LOUISVILLE, Ky. — Forty-eight percent of truck drivers have a serious health condition, but when it comes to preventive care, many do not have the time to miss work or find a convenient time and place to get medical exams, an audience of drivers was told at the Mid-America Trucking Show on March 29.
“This is a challenging profession,” said Mitch Strobin, senior vice president of UrgentCare Travel, a chain of 13 clinics located at truck stops across the nation. “It’s very challenging to your health.”
While briefing the audience of about 50 truckers and trucking officials at MATS, Strobin went over some of the statistics.
Truck drivers are 50% more likely to develop diabetes than the general population, Strobin said. Other conditions likely to hit truck drivers are high blood pressure, obesity and high cholesterol, he said.
It was because of these problems that a group of investors founded UrgentCare Travel in 2013, partnering with Pilot Flying J to open its first clinic in Knoxville, Tenn. The company works with Pilot Flying J in locating clinics at the site of truck stops, but the chain is not co-owned by them, Strobin said.
One of the benefits Pilot Flying J offers is parking, a bigger headache for drivers going to a medical professional than for most citizens. The parking alone saves a driver between four and six hours, according to UrgentCare Travel’s website.
The company doubled in size in 2018, going from seven locations to 13. Strobin said the company plans to open another four in 2019.
The reason the company has had some success is because trucking firms see value in reducing sick days and turnover, Strobin said.
Strobin by Jim Stinson/Transport Topics
Another reason is many truckers don’t have health insurance. Strobin said that the company will draw and test drivers’ blood the first time for free, using the results to establish a baseline for cholesterol, thyroid problems and more. Part of the reason for that is because experts at the Mayo and Cleveland clinics recommend seeing a medical professional once a month until a medical condition is brought under control, he said.

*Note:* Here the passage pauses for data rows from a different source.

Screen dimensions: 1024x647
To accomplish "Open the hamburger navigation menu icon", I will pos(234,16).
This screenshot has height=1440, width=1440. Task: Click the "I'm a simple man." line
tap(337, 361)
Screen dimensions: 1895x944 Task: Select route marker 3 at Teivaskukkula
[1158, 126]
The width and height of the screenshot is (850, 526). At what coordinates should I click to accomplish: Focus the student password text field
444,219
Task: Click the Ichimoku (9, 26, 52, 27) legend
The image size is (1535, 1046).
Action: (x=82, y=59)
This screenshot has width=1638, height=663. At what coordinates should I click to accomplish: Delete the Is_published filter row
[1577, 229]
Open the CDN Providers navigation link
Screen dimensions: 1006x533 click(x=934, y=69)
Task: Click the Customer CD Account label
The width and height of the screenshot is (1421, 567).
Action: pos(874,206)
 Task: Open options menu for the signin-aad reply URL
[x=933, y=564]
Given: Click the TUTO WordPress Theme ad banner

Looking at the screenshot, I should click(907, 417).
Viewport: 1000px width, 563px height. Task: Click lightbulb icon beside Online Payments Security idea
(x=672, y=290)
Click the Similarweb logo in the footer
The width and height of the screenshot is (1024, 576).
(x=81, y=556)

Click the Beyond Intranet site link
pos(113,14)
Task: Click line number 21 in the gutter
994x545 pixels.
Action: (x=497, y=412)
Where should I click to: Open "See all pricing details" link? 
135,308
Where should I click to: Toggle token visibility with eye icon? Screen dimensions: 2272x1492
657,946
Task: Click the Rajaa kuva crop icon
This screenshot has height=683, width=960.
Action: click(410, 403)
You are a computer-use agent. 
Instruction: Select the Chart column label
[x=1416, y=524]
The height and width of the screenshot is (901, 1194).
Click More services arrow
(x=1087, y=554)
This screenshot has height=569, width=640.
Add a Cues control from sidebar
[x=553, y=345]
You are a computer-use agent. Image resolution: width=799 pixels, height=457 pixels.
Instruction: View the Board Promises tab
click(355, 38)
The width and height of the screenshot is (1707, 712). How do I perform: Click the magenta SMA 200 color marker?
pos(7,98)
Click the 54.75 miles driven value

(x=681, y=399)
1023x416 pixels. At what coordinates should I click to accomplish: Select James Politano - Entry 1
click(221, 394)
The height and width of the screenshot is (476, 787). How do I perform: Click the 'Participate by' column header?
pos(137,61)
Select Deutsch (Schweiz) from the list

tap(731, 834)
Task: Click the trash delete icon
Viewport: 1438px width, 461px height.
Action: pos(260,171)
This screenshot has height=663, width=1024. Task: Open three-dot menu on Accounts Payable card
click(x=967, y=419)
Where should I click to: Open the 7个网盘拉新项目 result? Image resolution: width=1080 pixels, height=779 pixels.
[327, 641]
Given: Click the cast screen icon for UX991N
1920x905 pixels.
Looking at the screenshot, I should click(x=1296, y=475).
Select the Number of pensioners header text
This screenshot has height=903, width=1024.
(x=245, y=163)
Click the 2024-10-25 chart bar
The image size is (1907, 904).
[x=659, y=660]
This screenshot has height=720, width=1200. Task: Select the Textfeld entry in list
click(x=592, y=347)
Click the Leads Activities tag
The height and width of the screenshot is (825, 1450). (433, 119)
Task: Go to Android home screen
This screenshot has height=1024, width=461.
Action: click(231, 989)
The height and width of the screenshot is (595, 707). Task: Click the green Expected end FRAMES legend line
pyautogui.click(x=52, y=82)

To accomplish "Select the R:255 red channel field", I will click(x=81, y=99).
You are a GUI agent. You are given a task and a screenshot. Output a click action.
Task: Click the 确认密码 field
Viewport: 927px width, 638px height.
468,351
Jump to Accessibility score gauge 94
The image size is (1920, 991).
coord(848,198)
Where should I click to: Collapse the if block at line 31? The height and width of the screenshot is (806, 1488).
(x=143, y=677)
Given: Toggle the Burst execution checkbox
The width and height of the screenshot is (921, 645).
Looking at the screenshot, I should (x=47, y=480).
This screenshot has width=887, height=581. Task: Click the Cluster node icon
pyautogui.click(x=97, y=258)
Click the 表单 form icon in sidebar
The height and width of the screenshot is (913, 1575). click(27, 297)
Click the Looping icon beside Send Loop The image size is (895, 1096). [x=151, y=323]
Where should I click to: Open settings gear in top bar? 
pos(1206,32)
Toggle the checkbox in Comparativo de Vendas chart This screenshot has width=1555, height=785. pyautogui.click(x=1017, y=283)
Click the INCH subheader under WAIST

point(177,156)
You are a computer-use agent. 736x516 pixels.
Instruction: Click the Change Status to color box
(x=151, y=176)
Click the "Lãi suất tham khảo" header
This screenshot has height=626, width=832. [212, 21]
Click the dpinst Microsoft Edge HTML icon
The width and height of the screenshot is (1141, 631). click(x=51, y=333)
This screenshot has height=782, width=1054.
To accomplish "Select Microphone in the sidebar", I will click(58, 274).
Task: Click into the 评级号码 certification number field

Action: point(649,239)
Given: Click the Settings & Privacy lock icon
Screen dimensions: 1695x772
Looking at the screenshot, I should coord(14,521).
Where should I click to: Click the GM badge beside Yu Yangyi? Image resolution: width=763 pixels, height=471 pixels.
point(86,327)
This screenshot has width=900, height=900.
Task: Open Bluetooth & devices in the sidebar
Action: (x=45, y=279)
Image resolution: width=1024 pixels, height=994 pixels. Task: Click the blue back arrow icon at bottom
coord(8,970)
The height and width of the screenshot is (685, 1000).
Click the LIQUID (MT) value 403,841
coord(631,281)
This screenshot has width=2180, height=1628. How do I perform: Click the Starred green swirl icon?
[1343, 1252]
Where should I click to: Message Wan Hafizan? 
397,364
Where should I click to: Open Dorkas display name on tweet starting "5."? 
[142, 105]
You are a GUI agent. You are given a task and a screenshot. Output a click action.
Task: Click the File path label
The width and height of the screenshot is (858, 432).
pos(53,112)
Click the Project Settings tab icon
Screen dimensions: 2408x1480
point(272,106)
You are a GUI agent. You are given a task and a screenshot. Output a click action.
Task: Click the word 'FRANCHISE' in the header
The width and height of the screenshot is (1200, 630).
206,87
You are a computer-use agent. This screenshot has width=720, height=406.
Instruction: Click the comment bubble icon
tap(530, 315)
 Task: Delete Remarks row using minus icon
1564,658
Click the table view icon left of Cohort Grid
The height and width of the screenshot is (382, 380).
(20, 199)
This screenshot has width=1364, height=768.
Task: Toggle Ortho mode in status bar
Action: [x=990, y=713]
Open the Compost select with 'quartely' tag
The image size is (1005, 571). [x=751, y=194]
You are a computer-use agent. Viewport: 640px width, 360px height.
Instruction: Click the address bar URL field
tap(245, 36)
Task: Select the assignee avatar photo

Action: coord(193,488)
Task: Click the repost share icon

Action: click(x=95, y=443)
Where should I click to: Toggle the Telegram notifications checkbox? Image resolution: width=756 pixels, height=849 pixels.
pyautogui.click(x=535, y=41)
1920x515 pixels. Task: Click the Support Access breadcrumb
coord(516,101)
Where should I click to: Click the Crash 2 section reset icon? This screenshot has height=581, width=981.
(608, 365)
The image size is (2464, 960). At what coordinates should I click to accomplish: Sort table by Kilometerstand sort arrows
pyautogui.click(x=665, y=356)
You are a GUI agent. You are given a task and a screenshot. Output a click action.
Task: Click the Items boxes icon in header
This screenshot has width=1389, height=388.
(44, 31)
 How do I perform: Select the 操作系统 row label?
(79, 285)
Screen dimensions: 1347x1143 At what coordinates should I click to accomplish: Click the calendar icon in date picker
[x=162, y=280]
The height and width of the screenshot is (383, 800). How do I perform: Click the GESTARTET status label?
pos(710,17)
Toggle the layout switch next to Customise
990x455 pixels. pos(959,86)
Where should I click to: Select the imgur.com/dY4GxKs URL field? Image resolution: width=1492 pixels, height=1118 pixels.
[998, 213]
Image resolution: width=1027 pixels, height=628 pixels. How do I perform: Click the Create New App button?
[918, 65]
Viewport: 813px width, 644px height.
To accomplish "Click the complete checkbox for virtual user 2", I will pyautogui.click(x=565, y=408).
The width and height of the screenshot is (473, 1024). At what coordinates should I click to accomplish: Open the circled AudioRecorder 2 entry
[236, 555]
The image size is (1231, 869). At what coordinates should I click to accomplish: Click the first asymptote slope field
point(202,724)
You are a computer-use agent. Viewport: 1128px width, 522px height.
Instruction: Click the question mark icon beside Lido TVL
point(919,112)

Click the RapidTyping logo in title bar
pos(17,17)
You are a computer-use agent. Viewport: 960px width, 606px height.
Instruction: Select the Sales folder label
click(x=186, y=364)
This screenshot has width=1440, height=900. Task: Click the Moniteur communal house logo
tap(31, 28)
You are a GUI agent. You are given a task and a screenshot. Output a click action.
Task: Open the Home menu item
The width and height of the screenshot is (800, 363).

Another reason drivers and truck firms want to help manage drivers’ health is that unchecked conditions can lead to heart attacks, strokes, blindness, nerve damage and amputations, he told the audience.
The clinic company can also mail prescription drugs, or send them to a clinic in another state, to meet the truckers when they arrive. And once enrolled, the company offers no-cost flu shots to drivers, Strobin said.
Strobin urged the audience to take care of their bodies the same way and with the same zeal in which they maintain their rigs.
“Your body is your truck,” said Strobin.
The company has as many as 40 employees, many of them nurse practitioners or physician assistants.